[Text provided]:
- - -

Founded in 2020, Syncell launched its first products at the beginning of last year. The Microscoop Mint and Synlight photolabeling kit and Synpull protein extraction reagents together offer a subcellular solution for spatial proteomics by utilizing laser nano-pulldown (LNP). In 2024, the company closed a $15 million Series A funding, led by Taiwania Capital. The company has raised $30 million in total.

Syncell’s technology is used to prepare samples for analysis by liquid chromatography-mass spectrometry (LC-MS/MS) by photolabeling proteins within the region of interest, complementing techniques such as laser capture microdissection (LCM). “There are use cases that require subcellular resolution that laser capture cannot answer where we can provide value,” said Nikhil Rao, Ph.D., CCO of Syncell. “We’re not actively trying to replace any technologies. We’re more demonstrating the new potential of our method relative to everything else that exists.”

The Microscoop instrument works with fixed cells or tissue samples, including FFPE. Researchers start with a fluorescently labeled sample that is then imaged and converted into a binary mask, segmenting the region of interest. The region of interest can be based on size, shape, location, distance and intensity. A reagent is added to the entire sample and a laser scan triggers protein photo-biotinylation based on thousands of fields of view.

The whole process is automated, and sample contents are then collected and can be pooled. This is followed by extraction, enrichment, purification and digestion into peptides. The digested dried proteins can then be analyzed using specified MS systems from Bruker, SCIEX or Thermo Fisher Scientific. Finnaly, the photo-labeled unlabeled samples are compared.

“You can unbiasedly, with no predetermined markers of interest like antibody-based methods, understand what proteins exist for selected subcellular features or cells”

As Dr. Rao explained, “[The system] takes your sample and does an automated scan across the sample. You’re shooting laser light in the pre-defined regions of interest, which creates a covalent bond, tagging all the proteins.” He added, “Once the biotinylation is completed, the rest of the workflow is off-instrument. We have another reagent kit that allows you to extract those tagged proteins away from the untagged proteins.”

The Microscoop enables measurements at a resolution of 350 nm in x-y plane and 1.5 µm in z-axis, with a precision of sub-cellular scale compared to a few microns of resolution for LCM. It provides an alternative to proximity labeling or antibody-based techniques. “You can unbiasedly, with no predetermined markers of interest like antibody-based methods, understand what proteins exist for selected subcellular features or cells,” noted Dr. Rao.

Neurology is one of the company’s major application areas, as well as other fields such as cell biology. Syncell allows for cell subtyping. In one study, the system was used to characterize the differences of the proteomes between astrocytes in the cortical and hippocampal regions of mice brains. The cells’ proteomics were profiled, enabling the comparison of the two cell types and their roles, contributing to the future discovery of astrocyte markers.

Sample types for which LNP are well-suited include stress granules, cellular structures made up of RNA and proteins that are involved in RNA metabolism and have been linked to carcinogenesis. An application note from Syncell highlights the use of Microscoop to identify 1,754 consistently enriched stress granule proteins.

- - -

[Recorded information]:
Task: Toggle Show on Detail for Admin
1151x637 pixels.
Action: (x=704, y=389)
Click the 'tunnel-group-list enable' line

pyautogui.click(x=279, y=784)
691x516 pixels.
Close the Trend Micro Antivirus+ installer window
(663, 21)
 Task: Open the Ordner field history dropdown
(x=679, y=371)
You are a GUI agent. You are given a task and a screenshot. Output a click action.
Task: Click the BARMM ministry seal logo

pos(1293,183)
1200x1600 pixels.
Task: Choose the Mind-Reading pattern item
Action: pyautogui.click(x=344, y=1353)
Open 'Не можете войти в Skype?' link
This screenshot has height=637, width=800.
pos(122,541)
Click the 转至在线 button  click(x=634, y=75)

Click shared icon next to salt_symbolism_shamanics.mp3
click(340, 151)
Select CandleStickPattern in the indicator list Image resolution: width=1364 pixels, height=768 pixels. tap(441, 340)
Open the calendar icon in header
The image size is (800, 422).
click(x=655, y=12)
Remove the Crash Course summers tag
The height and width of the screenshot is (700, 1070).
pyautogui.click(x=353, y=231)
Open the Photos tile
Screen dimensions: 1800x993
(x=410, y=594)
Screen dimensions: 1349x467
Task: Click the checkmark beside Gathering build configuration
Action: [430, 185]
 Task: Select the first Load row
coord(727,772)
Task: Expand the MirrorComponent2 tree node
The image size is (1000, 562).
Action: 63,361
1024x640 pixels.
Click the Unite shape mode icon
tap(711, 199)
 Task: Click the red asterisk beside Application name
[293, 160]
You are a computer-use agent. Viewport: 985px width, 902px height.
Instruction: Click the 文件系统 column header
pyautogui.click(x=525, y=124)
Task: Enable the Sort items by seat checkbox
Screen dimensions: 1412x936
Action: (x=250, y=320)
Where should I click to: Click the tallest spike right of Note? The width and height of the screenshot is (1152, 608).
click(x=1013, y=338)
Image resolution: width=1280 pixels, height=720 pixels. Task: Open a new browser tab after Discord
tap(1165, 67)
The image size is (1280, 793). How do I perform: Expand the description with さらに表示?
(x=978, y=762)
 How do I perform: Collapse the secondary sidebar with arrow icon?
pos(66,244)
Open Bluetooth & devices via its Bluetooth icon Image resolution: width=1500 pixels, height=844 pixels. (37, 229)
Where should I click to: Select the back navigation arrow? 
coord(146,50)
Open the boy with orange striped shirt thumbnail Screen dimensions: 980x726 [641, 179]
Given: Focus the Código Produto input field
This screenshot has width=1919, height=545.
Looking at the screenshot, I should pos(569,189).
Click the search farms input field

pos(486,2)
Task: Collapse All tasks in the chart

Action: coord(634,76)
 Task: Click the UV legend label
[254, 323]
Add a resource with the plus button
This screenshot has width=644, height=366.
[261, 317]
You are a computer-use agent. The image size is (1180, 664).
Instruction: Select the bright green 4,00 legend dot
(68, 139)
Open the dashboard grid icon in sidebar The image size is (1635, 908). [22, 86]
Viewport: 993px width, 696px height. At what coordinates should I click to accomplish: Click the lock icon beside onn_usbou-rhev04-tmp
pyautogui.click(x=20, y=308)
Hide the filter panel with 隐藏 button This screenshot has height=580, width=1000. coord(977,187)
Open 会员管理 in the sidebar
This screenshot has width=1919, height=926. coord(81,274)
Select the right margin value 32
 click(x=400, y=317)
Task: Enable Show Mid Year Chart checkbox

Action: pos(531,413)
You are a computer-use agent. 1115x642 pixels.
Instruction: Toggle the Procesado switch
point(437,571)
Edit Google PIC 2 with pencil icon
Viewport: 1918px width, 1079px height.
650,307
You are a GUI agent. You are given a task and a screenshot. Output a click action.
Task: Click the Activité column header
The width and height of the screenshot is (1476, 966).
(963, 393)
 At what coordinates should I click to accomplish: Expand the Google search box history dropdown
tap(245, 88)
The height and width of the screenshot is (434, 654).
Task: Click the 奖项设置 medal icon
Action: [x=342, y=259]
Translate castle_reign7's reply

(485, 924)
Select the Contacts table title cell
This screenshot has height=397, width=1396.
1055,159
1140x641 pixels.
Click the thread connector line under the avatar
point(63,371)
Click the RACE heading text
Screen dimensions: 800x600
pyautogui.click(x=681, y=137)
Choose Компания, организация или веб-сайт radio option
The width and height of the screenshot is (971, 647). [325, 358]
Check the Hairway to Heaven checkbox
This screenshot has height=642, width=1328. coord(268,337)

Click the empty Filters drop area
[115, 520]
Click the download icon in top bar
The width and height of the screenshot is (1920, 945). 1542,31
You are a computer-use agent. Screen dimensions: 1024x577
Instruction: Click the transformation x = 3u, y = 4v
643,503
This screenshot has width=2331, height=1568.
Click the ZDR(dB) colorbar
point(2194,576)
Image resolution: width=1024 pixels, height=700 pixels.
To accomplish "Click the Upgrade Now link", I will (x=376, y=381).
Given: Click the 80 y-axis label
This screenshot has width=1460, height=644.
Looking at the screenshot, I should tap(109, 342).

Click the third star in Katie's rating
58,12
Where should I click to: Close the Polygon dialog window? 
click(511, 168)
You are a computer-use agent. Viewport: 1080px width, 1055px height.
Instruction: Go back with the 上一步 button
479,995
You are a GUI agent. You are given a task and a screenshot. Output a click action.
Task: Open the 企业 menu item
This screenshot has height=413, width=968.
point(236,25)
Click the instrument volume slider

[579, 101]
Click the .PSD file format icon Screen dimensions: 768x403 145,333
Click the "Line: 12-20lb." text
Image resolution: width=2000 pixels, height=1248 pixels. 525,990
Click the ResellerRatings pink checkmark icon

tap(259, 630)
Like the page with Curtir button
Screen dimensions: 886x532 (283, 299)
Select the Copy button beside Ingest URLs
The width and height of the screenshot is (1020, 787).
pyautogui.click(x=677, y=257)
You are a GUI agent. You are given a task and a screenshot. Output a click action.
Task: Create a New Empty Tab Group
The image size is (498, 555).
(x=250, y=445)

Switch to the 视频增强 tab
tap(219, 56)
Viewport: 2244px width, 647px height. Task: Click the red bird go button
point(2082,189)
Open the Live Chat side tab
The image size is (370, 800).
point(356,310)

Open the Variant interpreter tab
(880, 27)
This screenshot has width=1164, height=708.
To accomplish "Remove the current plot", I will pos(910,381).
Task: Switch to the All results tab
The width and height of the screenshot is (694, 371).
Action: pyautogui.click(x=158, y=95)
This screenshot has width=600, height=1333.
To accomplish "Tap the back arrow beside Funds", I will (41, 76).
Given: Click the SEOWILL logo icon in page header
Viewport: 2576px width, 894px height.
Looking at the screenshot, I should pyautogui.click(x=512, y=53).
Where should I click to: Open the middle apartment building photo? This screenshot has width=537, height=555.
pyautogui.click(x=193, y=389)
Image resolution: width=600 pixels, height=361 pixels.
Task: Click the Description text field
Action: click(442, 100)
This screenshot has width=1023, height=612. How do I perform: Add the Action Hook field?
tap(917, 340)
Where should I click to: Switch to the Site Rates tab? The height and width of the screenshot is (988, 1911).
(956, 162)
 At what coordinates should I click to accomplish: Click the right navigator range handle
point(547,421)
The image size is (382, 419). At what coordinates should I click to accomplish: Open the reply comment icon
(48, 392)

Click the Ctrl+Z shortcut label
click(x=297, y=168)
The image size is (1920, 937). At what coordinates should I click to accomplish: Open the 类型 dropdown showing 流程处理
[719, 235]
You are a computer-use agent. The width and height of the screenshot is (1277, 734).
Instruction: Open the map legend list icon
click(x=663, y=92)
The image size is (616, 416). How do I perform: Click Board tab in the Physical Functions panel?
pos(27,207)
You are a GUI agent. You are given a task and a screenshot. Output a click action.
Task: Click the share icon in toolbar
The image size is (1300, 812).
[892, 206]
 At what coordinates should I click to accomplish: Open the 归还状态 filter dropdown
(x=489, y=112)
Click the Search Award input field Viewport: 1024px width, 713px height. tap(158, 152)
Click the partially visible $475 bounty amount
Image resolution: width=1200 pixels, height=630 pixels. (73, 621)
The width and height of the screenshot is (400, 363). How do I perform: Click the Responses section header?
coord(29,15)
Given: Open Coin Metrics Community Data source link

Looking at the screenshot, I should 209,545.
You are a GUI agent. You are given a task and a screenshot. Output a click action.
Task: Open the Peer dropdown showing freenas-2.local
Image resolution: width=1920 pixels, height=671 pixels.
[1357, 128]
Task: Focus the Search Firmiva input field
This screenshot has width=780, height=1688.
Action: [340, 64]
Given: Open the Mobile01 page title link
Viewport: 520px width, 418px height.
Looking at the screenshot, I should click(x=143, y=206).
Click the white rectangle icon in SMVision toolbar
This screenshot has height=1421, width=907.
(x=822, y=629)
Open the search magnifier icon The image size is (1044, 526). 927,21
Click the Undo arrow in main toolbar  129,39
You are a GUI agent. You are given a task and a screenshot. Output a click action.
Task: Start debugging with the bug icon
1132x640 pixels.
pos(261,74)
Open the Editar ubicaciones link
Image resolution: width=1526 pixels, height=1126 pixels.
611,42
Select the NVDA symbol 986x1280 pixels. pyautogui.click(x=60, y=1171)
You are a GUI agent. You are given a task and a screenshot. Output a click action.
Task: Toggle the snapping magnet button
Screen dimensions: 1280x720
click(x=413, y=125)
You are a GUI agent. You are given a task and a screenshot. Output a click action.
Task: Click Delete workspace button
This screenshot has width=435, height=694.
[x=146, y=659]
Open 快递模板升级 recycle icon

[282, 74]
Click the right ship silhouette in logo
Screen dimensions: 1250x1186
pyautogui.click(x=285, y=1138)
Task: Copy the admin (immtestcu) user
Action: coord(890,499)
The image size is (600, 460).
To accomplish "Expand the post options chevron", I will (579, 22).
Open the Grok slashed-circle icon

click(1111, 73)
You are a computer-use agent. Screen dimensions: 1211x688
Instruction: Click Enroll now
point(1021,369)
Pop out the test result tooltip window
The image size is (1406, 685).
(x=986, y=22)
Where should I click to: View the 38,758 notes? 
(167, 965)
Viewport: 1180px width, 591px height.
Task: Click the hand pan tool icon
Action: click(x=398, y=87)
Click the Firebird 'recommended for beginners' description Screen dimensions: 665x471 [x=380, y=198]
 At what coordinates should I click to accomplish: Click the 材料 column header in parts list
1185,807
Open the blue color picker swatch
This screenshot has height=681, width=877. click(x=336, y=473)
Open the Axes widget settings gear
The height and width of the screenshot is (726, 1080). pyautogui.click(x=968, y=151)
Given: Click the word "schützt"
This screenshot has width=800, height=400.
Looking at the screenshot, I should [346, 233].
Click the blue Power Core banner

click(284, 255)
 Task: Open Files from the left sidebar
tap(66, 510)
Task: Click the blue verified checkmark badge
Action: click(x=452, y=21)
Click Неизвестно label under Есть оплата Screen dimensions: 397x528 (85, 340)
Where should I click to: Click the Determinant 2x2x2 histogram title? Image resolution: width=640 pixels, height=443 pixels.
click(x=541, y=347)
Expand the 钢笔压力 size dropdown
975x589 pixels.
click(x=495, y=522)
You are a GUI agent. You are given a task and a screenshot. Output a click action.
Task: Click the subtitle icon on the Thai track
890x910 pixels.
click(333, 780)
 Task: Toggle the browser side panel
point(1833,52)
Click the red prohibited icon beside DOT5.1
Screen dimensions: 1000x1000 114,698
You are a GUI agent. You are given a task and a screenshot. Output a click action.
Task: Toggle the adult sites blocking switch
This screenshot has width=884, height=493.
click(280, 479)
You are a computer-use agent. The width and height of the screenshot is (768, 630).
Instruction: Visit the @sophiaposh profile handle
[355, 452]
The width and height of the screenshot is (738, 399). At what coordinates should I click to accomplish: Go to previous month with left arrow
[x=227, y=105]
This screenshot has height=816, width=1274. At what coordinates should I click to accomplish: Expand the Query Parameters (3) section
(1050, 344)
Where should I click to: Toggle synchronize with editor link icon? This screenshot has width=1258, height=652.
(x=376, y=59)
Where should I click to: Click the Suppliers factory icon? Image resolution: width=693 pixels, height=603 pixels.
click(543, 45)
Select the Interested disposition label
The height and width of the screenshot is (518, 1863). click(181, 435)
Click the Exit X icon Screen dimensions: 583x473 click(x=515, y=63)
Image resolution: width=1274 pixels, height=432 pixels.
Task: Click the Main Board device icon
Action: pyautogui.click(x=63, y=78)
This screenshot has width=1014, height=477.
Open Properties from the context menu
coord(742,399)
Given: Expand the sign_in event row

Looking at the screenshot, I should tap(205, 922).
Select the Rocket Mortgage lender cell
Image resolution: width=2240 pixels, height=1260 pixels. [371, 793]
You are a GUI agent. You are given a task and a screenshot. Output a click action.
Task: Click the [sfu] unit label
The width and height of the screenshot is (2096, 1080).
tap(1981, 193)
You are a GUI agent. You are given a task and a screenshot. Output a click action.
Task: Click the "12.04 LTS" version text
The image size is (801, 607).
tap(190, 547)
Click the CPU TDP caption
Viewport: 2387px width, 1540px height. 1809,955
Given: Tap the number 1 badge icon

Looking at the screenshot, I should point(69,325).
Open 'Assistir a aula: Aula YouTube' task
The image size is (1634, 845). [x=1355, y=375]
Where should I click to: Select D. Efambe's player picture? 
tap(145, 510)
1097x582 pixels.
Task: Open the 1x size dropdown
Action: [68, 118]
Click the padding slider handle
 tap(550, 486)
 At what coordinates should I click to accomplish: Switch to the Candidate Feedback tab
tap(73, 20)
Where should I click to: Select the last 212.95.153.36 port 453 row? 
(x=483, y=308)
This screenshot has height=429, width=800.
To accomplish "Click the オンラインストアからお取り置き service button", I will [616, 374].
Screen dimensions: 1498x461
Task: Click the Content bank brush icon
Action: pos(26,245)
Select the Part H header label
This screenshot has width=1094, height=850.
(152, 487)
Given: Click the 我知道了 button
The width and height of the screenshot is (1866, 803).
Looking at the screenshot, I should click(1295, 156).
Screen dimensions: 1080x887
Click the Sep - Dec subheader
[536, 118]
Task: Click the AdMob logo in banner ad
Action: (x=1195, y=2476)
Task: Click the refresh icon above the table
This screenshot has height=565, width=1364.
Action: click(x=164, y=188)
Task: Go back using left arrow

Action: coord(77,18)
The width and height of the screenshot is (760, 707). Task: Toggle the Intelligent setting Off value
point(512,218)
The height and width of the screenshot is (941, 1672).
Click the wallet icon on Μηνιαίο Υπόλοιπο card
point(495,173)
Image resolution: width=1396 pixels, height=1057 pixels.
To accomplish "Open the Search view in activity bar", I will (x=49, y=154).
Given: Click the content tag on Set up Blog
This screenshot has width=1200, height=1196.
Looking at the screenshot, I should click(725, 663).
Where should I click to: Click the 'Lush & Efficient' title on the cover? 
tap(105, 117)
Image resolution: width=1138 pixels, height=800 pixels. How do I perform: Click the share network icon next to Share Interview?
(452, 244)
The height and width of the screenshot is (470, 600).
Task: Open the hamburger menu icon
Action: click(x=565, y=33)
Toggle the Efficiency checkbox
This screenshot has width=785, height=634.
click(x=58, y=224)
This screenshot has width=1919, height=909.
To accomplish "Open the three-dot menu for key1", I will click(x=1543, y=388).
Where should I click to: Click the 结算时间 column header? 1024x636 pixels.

- - -

[Exercise requirements]: In the Syncell article at the top of the page, what properties can the region of interest be based on? List them all.

[Expected answer]: Size, shape, location, distance, and intensity.